* **EXCERPT PROVIDED**
-------------------------

OCDChinatown
- Established: 2018
- Location: 75 East Broadway, New York, NY, US
- Founder: Liutas MvH
- Website: ocdchinatown.com

= OCDChinatown =

OCDChinatown is a contemporary art space for sound, image, object, movement and thought located in a working Chinatown mall in Manhattan, New York. It was established in 2018 and is curated by Liutas MvH.

OCDChinatown features both emerging and established international artists, often prioritizing queer narratives. The mission of the project is rooted in the preservation of alternative histories while imagining new futures. Serving as one of the key launchpads for emerging Downtown artists’ careers, OCDChinatown is non-hierarchical in its curation.

In The New Yorker’s review of It’s Personal, writer Johanna Fateman described the space as having its own relational qualities, calling it "(...)a gallery that occupies a glass-walled booth in a Chinatown mall. The space's fishbowl quality suits the themes of gendered spectatorship(...)." Meanwhile, artist Nao Bustamante spoke to Cultured on the precipice of her exhibition Brown Disco, discussing the gallery’s intimate and experimental nature: "OCDChinatown is small, so there’s the opportunity to play with space in a way that may be more difficult in a large gallery or institution."; OCDChinatown's penchant for evocative curation was highlighted in artist and actress Hari Nef's Artforum review of Nash Glynn's exhibition Self Portrait with One Foot Forward and One Hand Reaching Out, where she wrote: “I enter the gallery, greeted by an image I hadn’t gone a day without thinking about since I first saw it…” OCDChinatown has played a key role in the development of the mall's previously, nearly empty, second floor. Transforming it into a vibrant, multifaceted marketplace, contributing to its reputation as a dynamic cultural and commercial hub in the neighborhood.

Eight exhibitions have been selected by Artforum critics as international "Must Sees," including Nash Glynn's Self-portrait With One Foot Forward And One Hand Reaching Out, Carlos Motta and Tiamat Legion Medusa's When I Leave This World, Camilo Godoy's Amigxs, Geo Wyex's Looking For Stars Out Of What Stinks, It's Personal (Nash Glynn, Sam Penn, Ser Serpas), Nao Bustamante's Brown Disco, Ethan James Green, Martine Gutierrez, and Sam Penn's Turn My Way, and E. Jane, Chelsea A. Flowers, Kearra Amaya Gopee, Shala Miller, Elle Pérez's I Am Standing Here Surrounded By So Much Beauty.

-------------------------

* **DATA EXCERPT**
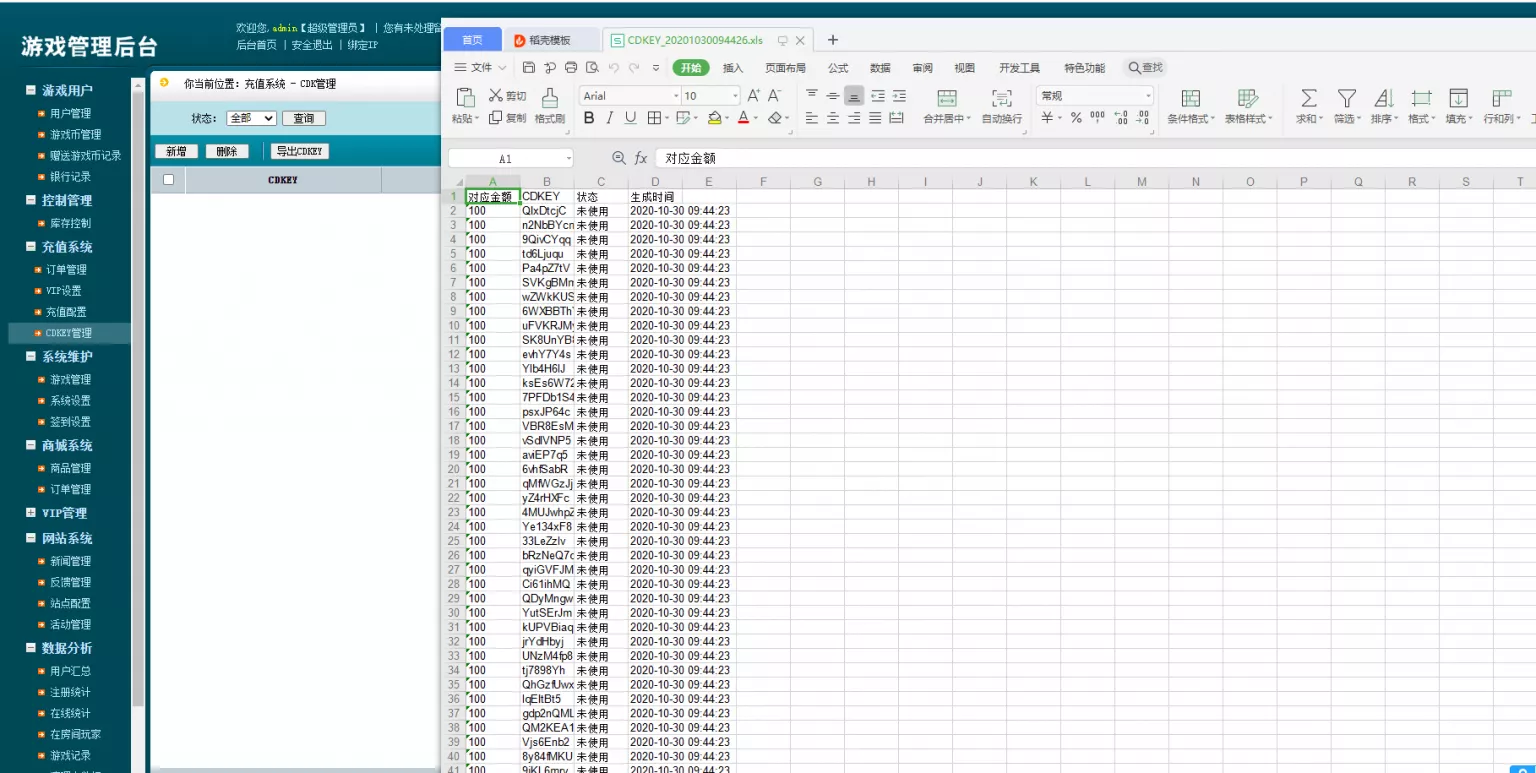
Task: Click the AutoSum (求和) sigma icon
Action: 1308,98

-------------------------

* **WHAT TO DO**
- 1) From the OCDChinatown article, copy the passage that begins with "OCDChinatown is a" and ends after "by Liutas MvH.", replacing "working Chinatown mall" with "busy Chinatown mall".
- 2) Answer these questions using the OCDChinatown article.
(a) In what year was OCDChinatown established?
(b) To which publication did Nao Bustamante speak before her exhibition Brown Disco?
(c) How many exhibitions have Artforum critics selected as international "Must Sees"?
- 3) Using the OCDChinatown article, explain why Nao Bustamante considered the gallery's small size an advantage.
The data above has no connection to the OCDChinatown article.

* **ANSWERS TO THE EXERCISES**
- 1)
OCDChinatown is a contemporary art space for sound, image, object, movement and thought located in a busy Chinatown mall in Manhattan, New York. It was established in 2018 and is curated by Liutas MvH.

- 2)
(a) 2018
(b) Cultured
(c) Eight

- 3) Nao Bustamante said that because OCDChinatown is small, there is an opportunity to play with space. She said that kind of play may be more difficult in a large gallery or institution.